Several annexes to AR 2-2 contain the agency’s EO 12333 implementing procedures. For example, Annex A, “Guidance for CIA Activities Outside the United States,” sets forth the procedures that apply to CIA activity directed toward U.S. citizens and permanent residents who are abroad. Much of the relevant information is redacted. Annex F, “Procedures Governing Conduct and Coordination by CIA and DEA of Narcotics Activities Abroad,” is similarly redacted in key sections, including the section discussing the agencies’ “Specific Agreement Concerning Electronic Surveillance.”

  • The documents indicate that the CIA engages in a wide array of domestic activity, often in conjunction with the FBI.

Domestically, the CIA’s spying is governed by Annex B to AR 2-2, “Guidance for CIA Activities Within the United States.” This document explains:

Highlight portion: II. (U) RESPONSIBILITIES. CIA is responsible within the United States for (A) U. Collecting, producing, and disseminating foreign intelligence and counterintelligence, including counterintelligence and significant foreign intelligence n

Although EO 12333, AR 2-2, and Annex B prohibit the agency from engaging in electronic surveillance within the United States, the CIA can nevertheless ask the FBI to do its bidding:

HIGHLIGHTED PORTION: Request that the FBI or any other authorized intelligence agency undertake electronic surveillance in the United States

Annex B and the CIA-FBI memorandum of understanding comport with past reporting that the Foreign Intelligence Surveillance Court authorized the FBI to work with the CIA to collect Americans’ financial records in bulk under Patriot Act Section 215.

In addition, Annex B explains that the CIA may “use a monitoring device within the United States under circumstances in which a warrant would not be required for law enforcement purposes if the CIA General Counsel concurs.”

But what qualifies as a “monitoring device”? And how exactly does monitoring differ from “electronic surveillance,” which the CIA is prohibited from doing domestically?
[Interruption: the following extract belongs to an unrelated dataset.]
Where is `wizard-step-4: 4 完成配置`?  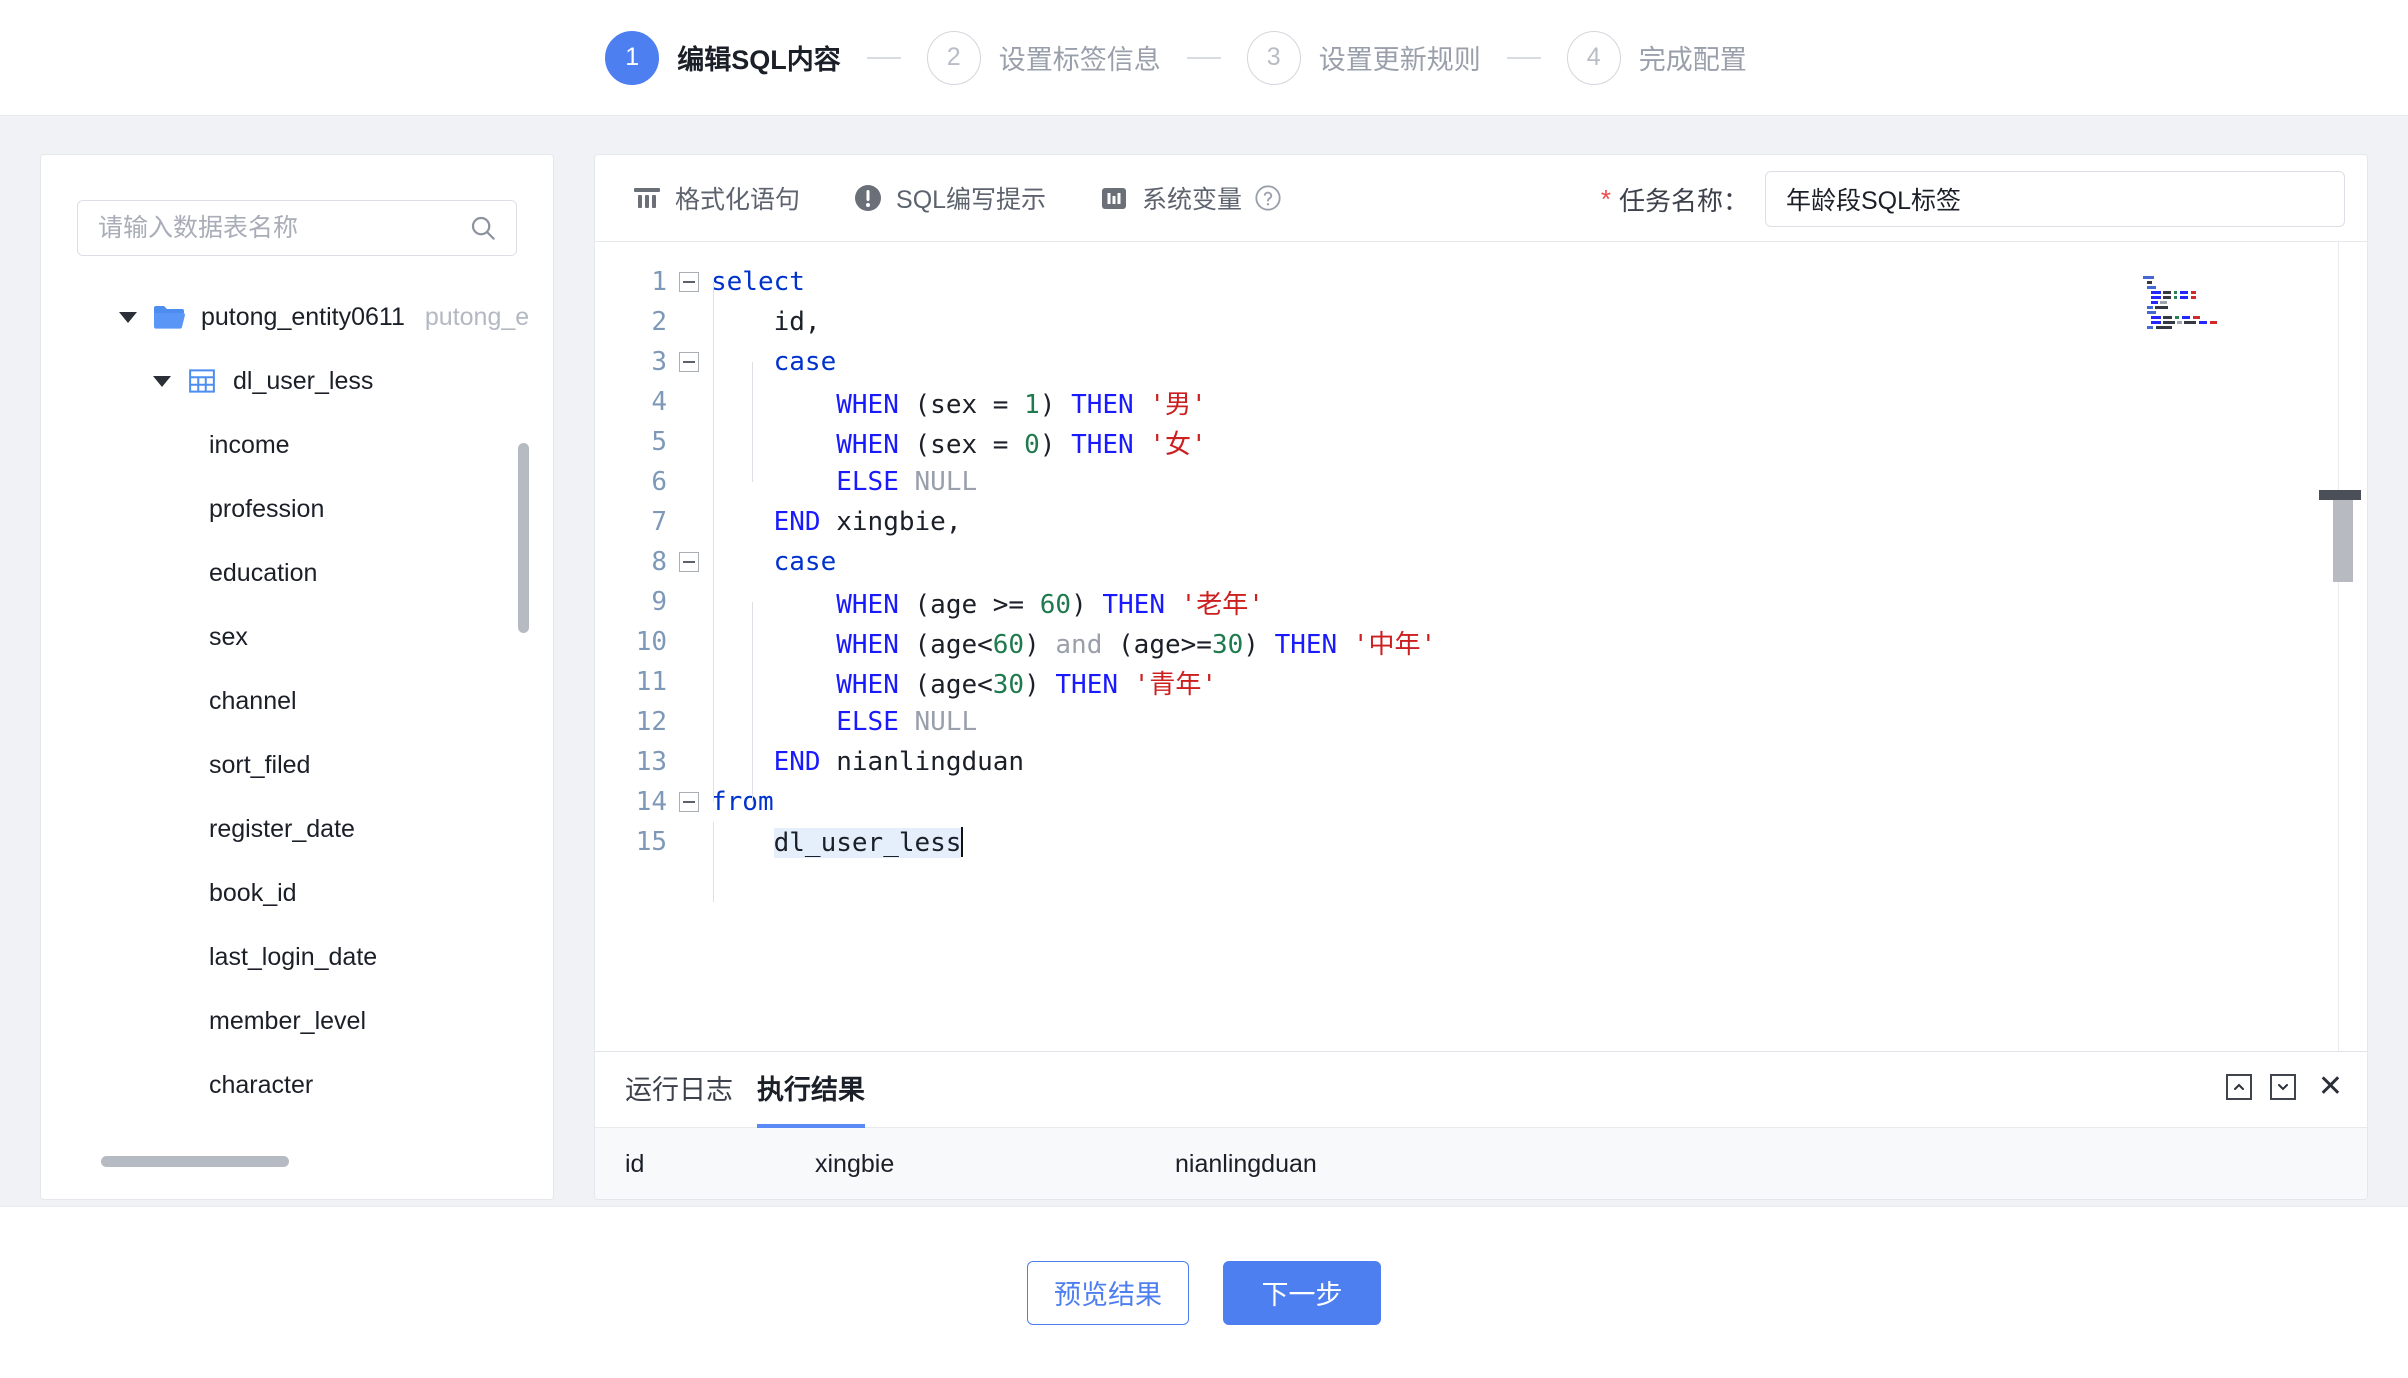 wizard-step-4: 4 完成配置 is located at coordinates (1656, 58).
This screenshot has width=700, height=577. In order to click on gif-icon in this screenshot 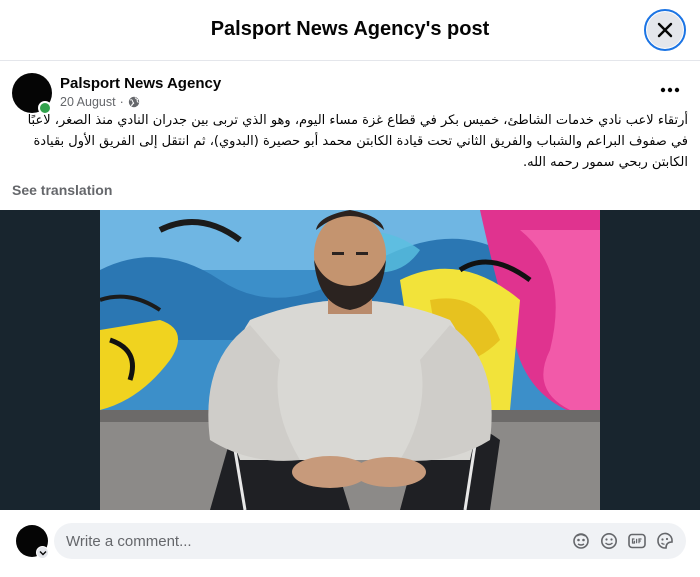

We don’t know. In the newly released documents, the definition of “monitoring” (as distinct from “electronic surveillance”) is redacted.​

The CIA also turned over several years’ worth of annual reports to Congress about the agency’s activities under EO 12333. These reports begin by discussing “Intelligence Activities Conducted by CIA Within the United States.” This header is followed by dozens of entirely redacted pages — once again suggesting that the agency is engaged in a significant amount of intelligence activity here at home. ​

  • The rules for the handling of Americans’ information are so complex that the CIA struggled to apply them properly.

A 2002 report by the CIA inspector general, “Intelligence Activity Assessment: Compliance with Executive Order 12333: The Use of [redacted] Collection [redacted] from 1995–2000,” observed “a general and widespread lack of understanding” within the CIA of the rules governing the retention and sharing of U.S. citizens’ and permanent residents’ information. In particular, the OIG found that few managers or other officers “could accurately state the appropriate procedures for retaining or disseminating U.S. person information,” and it concluded that these rules were “not being applied consistently” by the agency.

* * *

The independent and bi-partisan Privacy and Civil Liberties Oversight Board is currently examining the intelligence community’s counterterrorism-related activities under EO 12333. Notably, one of the topics the board plans to focus on is the CIA’s collection of information within the United States. We hope that, when the board eventually issues its public report about the agencies’ activities under EO 12333, it sheds a little more light on what exactly the CIA is doing here at home.